What you should do: Return the records exactly as they are.
[[ Supplied data open ]]
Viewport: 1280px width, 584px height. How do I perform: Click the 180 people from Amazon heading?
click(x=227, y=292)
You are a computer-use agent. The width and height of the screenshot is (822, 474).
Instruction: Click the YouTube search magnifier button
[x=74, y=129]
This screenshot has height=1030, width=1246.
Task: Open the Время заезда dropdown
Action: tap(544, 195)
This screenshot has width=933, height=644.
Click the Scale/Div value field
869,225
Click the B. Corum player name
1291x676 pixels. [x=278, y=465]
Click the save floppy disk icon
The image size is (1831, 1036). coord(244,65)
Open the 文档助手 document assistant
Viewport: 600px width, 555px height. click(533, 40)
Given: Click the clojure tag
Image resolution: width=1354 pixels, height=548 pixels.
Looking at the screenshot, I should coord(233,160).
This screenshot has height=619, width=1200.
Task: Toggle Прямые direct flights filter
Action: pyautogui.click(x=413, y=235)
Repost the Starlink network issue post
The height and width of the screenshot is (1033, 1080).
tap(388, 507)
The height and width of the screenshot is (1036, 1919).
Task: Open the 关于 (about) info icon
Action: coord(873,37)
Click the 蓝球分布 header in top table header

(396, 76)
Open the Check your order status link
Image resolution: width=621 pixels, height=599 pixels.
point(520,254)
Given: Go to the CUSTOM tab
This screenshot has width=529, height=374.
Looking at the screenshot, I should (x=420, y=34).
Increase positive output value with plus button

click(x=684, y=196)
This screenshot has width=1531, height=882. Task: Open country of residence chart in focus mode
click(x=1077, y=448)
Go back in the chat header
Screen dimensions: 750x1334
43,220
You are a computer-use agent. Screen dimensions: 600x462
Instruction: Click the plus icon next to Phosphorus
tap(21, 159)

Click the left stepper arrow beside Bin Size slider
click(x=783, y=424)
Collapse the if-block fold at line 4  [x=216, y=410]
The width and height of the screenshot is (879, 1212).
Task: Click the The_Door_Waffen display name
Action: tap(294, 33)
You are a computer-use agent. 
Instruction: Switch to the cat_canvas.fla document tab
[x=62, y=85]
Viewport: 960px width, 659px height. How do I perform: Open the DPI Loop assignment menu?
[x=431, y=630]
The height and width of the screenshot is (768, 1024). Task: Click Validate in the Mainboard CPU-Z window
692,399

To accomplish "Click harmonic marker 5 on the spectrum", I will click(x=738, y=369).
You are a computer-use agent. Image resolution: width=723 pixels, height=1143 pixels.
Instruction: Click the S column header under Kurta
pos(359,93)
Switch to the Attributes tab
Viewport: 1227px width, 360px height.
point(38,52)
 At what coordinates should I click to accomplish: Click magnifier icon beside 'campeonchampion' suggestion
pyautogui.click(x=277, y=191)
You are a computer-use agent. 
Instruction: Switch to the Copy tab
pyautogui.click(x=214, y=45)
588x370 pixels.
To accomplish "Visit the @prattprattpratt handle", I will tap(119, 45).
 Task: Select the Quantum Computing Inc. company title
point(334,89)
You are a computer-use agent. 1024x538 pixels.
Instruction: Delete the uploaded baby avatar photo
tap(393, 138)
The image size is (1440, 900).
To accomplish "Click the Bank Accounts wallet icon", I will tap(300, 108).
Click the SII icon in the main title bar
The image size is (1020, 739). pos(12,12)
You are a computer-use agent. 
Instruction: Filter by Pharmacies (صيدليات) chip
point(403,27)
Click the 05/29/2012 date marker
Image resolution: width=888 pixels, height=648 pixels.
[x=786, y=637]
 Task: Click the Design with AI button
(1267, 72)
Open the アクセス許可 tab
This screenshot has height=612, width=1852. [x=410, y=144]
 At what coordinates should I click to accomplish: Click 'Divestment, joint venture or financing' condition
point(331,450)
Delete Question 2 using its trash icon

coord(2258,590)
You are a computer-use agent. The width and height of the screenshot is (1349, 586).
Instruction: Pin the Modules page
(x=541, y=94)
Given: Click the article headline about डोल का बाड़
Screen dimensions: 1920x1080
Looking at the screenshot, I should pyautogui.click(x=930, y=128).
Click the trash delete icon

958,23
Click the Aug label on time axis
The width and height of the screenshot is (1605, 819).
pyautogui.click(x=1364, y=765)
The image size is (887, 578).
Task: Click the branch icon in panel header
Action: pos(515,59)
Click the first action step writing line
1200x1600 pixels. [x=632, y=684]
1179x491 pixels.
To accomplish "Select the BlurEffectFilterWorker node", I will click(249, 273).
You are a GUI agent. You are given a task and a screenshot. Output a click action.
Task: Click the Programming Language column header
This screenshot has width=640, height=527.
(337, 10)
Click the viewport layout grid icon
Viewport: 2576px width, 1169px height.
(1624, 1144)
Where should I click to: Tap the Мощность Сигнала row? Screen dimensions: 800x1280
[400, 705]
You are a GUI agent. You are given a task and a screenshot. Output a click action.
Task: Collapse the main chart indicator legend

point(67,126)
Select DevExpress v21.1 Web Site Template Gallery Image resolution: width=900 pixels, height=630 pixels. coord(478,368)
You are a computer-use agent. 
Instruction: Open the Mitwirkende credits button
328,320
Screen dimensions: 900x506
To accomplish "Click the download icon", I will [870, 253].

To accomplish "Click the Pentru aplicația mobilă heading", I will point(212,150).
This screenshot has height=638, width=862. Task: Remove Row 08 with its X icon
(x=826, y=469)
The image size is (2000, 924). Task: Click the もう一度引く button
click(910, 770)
[[ Supplied data closed ]]
Answer section:
Viewport: 1280px width, 584px height. How do I perform: Click the 180 people from Amazon heading?
click(x=227, y=292)
You are a computer-use agent. The width and height of the screenshot is (822, 474).
Instruction: Click the YouTube search magnifier button
[x=74, y=129]
This screenshot has height=1030, width=1246.
Task: Open the Время заезда dropdown
Action: tap(544, 195)
This screenshot has width=933, height=644.
Click the Scale/Div value field
869,225
Click the B. Corum player name
1291x676 pixels. [x=278, y=465]
Click the save floppy disk icon
The image size is (1831, 1036). coord(244,65)
Open the 文档助手 document assistant
Viewport: 600px width, 555px height. click(533, 40)
Given: Click the clojure tag
Image resolution: width=1354 pixels, height=548 pixels.
Looking at the screenshot, I should coord(233,160).
This screenshot has height=619, width=1200.
Task: Toggle Прямые direct flights filter
Action: pyautogui.click(x=413, y=235)
Repost the Starlink network issue post
The height and width of the screenshot is (1033, 1080).
tap(388, 507)
The height and width of the screenshot is (1036, 1919).
Task: Open the 关于 (about) info icon
Action: coord(873,37)
Click the 蓝球分布 header in top table header

(396, 76)
Open the Check your order status link
Image resolution: width=621 pixels, height=599 pixels.
point(520,254)
Given: Go to the CUSTOM tab
This screenshot has width=529, height=374.
Looking at the screenshot, I should (x=420, y=34).
Increase positive output value with plus button

click(x=684, y=196)
This screenshot has width=1531, height=882. Task: Open country of residence chart in focus mode
click(x=1077, y=448)
Go back in the chat header
Screen dimensions: 750x1334
43,220
You are a computer-use agent. Screen dimensions: 600x462
Instruction: Click the plus icon next to Phosphorus
tap(21, 159)

Click the left stepper arrow beside Bin Size slider
click(x=783, y=424)
Collapse the if-block fold at line 4  [x=216, y=410]
The width and height of the screenshot is (879, 1212).
Task: Click the The_Door_Waffen display name
Action: tap(294, 33)
You are a computer-use agent. 
Instruction: Switch to the cat_canvas.fla document tab
[x=62, y=85]
Viewport: 960px width, 659px height. How do I perform: Open the DPI Loop assignment menu?
[x=431, y=630]
The height and width of the screenshot is (768, 1024). Task: Click Validate in the Mainboard CPU-Z window
692,399

To accomplish "Click harmonic marker 5 on the spectrum", I will click(x=738, y=369).
You are a computer-use agent. Image resolution: width=723 pixels, height=1143 pixels.
Instruction: Click the S column header under Kurta
pos(359,93)
Switch to the Attributes tab
Viewport: 1227px width, 360px height.
point(38,52)
 At what coordinates should I click to accomplish: Click magnifier icon beside 'campeonchampion' suggestion
pyautogui.click(x=277, y=191)
You are a computer-use agent. 
Instruction: Switch to the Copy tab
pyautogui.click(x=214, y=45)
588x370 pixels.
To accomplish "Visit the @prattprattpratt handle", I will tap(119, 45).
 Task: Select the Quantum Computing Inc. company title
point(334,89)
You are a computer-use agent. 1024x538 pixels.
Instruction: Delete the uploaded baby avatar photo
tap(393, 138)
The image size is (1440, 900).
To accomplish "Click the Bank Accounts wallet icon", I will tap(300, 108).
Click the SII icon in the main title bar
The image size is (1020, 739). pos(12,12)
You are a computer-use agent. 
Instruction: Filter by Pharmacies (صيدليات) chip
point(403,27)
Click the 05/29/2012 date marker
Image resolution: width=888 pixels, height=648 pixels.
[x=786, y=637]
 Task: Click the Design with AI button
(1267, 72)
Open the アクセス許可 tab
This screenshot has height=612, width=1852. [x=410, y=144]
 At what coordinates should I click to accomplish: Click 'Divestment, joint venture or financing' condition
point(331,450)
Delete Question 2 using its trash icon

coord(2258,590)
You are a computer-use agent. The width and height of the screenshot is (1349, 586).
Instruction: Pin the Modules page
(x=541, y=94)
Given: Click the article headline about डोल का बाड़
Screen dimensions: 1920x1080
Looking at the screenshot, I should pyautogui.click(x=930, y=128).
Click the trash delete icon

958,23
Click the Aug label on time axis
The width and height of the screenshot is (1605, 819).
pyautogui.click(x=1364, y=765)
The image size is (887, 578).
Task: Click the branch icon in panel header
Action: pos(515,59)
Click the first action step writing line
1200x1600 pixels. [x=632, y=684]
1179x491 pixels.
To accomplish "Select the BlurEffectFilterWorker node", I will click(249, 273).
You are a GUI agent. You are given a task and a screenshot. Output a click action.
Task: Click the Programming Language column header
This screenshot has width=640, height=527.
(337, 10)
Click the viewport layout grid icon
Viewport: 2576px width, 1169px height.
(1624, 1144)
Where should I click to: Tap the Мощность Сигнала row? Screen dimensions: 800x1280
[400, 705]
You are a GUI agent. You are given a task and a screenshot. Output a click action.
Task: Collapse the main chart indicator legend

point(67,126)
Select DevExpress v21.1 Web Site Template Gallery Image resolution: width=900 pixels, height=630 pixels. coord(478,368)
You are a computer-use agent. 
Instruction: Open the Mitwirkende credits button
328,320
Screen dimensions: 900x506
To accomplish "Click the download icon", I will [870, 253].

To accomplish "Click the Pentru aplicația mobilă heading", I will point(212,150).
This screenshot has height=638, width=862. Task: Remove Row 08 with its X icon
(x=826, y=469)
The image size is (2000, 924). Task: Click the もう一度引く button
click(910, 770)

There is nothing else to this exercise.